The recent UN Human Rights Council Resolution endorsed by the Obama Administration exemplifies a key weakness of international human rights law that John McGinnis and I have focused on in our academic work (e.g. here and here): the heavy influence of repressive authoritarian governments over its content. In this case, the resolution was initially promoted primarily by authoritarian Islamic governments who hoped that it would legitimize efforts to suppress “anti-Muslim” speech. The Obama Administration supported the resolution, I would guess, primarily in order to improve the US image with those governments and their traditionalistic Muslim and Islamist sympathizers.
For reasons indicated by co-blogger Eugene Volokh (here , here, and here), Jonathan Turley, and others, the resolution does indeed justify gross infringements on freedom of speech. As they point out, it threatens free speech not only in the authoritarian states that initially proposed it, but also (though to a much lesser degree) in those Western nations that tend to incorporate international human rights law into their domestic law. While the Resolution probably doesn’t count as international law in and of itself, it is the sort of document that many experts claim can be emobided in “customary international law” over time (see the discussion in this article, and also Eugene’s take here).
It is unlikely that the US and other Western nations would have agreed to this resolution if not for the influence of authoritarian Muslim states that they sought to appease. Thus, the influence of repressive regimes helped promote the enactment of “human rights” law that legitimate their abuses and could potentially weaken protection for freedom of speech and other important liberties in the West.

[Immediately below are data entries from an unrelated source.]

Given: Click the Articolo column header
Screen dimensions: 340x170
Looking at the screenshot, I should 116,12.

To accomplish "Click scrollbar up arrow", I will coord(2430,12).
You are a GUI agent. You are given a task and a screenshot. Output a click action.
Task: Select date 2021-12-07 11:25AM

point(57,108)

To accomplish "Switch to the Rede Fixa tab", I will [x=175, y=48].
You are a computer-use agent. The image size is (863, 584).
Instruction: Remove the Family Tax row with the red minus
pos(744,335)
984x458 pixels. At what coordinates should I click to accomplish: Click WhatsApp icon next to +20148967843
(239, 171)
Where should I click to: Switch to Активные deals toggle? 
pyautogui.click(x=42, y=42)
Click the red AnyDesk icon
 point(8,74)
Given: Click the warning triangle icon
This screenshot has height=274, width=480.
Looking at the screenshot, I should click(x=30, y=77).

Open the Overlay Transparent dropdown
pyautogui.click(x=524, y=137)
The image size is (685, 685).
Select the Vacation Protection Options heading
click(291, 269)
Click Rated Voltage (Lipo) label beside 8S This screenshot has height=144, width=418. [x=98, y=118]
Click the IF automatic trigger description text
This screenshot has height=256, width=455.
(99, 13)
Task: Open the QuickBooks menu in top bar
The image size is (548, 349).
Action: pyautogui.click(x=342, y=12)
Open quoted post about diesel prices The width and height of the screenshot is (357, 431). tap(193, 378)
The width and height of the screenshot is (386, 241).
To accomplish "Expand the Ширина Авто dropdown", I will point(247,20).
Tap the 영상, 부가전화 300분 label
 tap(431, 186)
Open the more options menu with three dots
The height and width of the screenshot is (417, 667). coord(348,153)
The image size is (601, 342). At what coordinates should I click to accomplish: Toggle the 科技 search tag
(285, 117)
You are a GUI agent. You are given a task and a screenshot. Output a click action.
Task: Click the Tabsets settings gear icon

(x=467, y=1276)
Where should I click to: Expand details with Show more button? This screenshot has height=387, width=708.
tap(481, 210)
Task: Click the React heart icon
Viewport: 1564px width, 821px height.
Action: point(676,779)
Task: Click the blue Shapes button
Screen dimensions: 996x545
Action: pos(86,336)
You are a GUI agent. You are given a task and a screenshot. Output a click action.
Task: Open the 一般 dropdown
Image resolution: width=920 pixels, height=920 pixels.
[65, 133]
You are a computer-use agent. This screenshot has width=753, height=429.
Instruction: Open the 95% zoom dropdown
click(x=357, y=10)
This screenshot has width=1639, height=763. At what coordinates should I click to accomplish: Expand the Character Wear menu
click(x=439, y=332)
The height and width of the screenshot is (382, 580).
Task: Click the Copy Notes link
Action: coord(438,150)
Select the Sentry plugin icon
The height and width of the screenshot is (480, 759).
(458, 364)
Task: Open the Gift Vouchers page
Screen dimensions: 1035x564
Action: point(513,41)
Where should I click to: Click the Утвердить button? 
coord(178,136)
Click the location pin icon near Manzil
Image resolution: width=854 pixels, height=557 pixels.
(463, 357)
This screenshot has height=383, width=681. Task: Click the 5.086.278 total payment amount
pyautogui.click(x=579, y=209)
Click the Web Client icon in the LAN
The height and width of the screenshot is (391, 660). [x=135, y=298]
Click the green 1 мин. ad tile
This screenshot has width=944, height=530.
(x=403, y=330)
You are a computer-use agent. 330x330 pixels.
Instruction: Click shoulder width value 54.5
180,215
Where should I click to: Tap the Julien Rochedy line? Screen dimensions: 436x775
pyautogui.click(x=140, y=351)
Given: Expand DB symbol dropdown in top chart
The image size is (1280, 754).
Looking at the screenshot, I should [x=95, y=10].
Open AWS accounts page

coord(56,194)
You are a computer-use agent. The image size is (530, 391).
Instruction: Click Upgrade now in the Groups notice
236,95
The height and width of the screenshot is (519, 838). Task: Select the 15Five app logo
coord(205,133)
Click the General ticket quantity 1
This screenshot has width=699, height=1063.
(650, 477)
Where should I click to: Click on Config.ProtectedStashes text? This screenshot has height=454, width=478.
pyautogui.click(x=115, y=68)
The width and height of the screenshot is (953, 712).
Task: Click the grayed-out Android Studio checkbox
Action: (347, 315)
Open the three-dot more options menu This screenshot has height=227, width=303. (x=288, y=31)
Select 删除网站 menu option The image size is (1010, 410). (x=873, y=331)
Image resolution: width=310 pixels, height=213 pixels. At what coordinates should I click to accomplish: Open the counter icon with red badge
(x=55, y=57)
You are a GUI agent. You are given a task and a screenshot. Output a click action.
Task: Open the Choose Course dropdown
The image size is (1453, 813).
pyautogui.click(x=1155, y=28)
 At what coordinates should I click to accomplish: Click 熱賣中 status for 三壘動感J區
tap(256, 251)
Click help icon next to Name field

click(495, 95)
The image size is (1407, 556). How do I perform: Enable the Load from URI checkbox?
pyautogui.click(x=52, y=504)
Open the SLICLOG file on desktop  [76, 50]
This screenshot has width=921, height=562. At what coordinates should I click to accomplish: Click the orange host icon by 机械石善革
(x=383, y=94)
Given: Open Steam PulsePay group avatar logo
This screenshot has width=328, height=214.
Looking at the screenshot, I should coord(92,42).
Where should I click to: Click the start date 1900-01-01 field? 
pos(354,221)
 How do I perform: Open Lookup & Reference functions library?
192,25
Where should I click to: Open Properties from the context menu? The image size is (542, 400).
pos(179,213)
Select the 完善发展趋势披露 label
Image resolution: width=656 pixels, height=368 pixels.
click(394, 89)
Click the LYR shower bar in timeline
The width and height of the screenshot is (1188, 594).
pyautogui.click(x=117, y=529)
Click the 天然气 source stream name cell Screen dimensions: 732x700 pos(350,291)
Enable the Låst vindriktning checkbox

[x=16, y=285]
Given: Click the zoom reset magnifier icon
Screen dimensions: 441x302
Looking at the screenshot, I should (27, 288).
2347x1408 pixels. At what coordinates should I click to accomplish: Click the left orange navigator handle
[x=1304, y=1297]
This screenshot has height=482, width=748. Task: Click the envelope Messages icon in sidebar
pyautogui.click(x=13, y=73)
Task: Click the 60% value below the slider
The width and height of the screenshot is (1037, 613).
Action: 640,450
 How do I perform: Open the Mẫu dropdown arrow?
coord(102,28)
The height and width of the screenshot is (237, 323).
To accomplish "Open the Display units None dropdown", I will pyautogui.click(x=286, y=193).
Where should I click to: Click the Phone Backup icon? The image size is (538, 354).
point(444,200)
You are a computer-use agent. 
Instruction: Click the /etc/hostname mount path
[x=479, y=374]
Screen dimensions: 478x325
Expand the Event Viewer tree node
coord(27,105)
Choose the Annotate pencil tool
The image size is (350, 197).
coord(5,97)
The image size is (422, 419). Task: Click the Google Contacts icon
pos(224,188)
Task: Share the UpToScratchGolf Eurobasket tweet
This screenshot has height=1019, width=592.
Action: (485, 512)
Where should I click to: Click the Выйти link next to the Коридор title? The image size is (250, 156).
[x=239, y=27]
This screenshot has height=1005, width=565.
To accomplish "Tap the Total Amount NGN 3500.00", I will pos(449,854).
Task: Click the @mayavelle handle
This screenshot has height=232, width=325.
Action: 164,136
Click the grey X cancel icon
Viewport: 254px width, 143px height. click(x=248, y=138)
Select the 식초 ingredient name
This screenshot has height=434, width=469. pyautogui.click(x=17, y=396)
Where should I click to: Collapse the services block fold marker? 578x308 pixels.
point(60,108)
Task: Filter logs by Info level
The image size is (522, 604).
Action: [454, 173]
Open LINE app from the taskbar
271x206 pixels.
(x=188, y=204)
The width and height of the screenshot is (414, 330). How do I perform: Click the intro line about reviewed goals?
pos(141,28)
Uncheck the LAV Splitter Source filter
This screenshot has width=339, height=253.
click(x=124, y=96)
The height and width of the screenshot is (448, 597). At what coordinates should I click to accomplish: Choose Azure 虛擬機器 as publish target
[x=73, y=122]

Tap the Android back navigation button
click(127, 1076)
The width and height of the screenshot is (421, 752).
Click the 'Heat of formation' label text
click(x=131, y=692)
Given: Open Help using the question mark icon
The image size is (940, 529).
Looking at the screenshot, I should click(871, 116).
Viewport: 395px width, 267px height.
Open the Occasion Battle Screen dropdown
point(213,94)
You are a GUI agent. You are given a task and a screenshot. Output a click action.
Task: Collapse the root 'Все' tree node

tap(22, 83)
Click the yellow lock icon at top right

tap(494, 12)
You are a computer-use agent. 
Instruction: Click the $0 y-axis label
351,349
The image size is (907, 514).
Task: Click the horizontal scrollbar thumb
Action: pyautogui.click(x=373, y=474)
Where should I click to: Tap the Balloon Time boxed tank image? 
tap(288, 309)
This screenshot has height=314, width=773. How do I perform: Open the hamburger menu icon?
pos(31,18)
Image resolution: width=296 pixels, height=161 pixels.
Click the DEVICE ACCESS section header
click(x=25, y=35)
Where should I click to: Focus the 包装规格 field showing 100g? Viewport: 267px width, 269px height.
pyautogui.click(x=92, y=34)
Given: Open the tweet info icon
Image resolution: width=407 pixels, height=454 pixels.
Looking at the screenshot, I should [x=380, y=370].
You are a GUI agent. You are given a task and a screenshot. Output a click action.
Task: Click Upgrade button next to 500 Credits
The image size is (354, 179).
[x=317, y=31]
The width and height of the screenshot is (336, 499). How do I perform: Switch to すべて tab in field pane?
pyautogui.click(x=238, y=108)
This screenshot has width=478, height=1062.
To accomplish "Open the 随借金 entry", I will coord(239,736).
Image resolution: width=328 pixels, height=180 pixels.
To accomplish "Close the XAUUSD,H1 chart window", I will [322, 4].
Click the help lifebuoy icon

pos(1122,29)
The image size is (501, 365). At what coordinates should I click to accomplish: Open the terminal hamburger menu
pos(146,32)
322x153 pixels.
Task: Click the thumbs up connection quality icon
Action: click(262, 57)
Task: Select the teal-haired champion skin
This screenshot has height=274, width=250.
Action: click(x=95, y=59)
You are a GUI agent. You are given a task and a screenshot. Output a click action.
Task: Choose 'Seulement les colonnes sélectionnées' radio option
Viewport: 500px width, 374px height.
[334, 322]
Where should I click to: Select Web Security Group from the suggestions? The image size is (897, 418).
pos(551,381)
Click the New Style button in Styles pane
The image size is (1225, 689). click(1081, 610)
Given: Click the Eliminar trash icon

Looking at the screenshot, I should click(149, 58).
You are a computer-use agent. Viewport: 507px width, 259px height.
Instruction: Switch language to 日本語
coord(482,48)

This danger is not unique to this particular resolution. Rather, as John McGinnis and I discuss in this article, it infects the entire body of modern international human rights law. For example, the Universal Declaration of Human Rights – generally considered the most important international human rights treaty – includes repressive elements introduced at the behest of the Stalinist USSR and its allies. Even when a particular human rights proposal has been endorsed by liberal democracies, it often reflects dubious compromises with repressive states, and thus promotes principles that undermine freedom more than democratic governments would if left to decide for themselves, free of authoritarian influence. The HRC resolution is a good example of this phenomenon, as is the Universal Declaration.
Given the great influence of repressive regimes over its content, it is likely that international human rights law, as currently developed, does more to legitimize repression than to protect freedom. This is especially likely in light of the fact that repressive regimes can usually disobey those aspects of such law that might genuinely weaken their grip on power. By contrast, liberal democratic states are likely to take the rule of law more seriously and therefore to actually obey repressive elements of human rights treaties that they ratify and commit to incorporating into their domestic law.
None of this proves that every aspect of international human rights law is harmful. Even the worst governments might sometimes support relatively beneficial legal rules. It does, suggest, however, that we should view the current body of law in this area with great suspicion, and be very reluctant to allow it to override or influence the domestic law of liberal democracies.
UPDATE: I have changed the title of this post to make it clearer.
UPDATE #2: I previously blogged about the influence of repressive regimes over international law in this series of posts.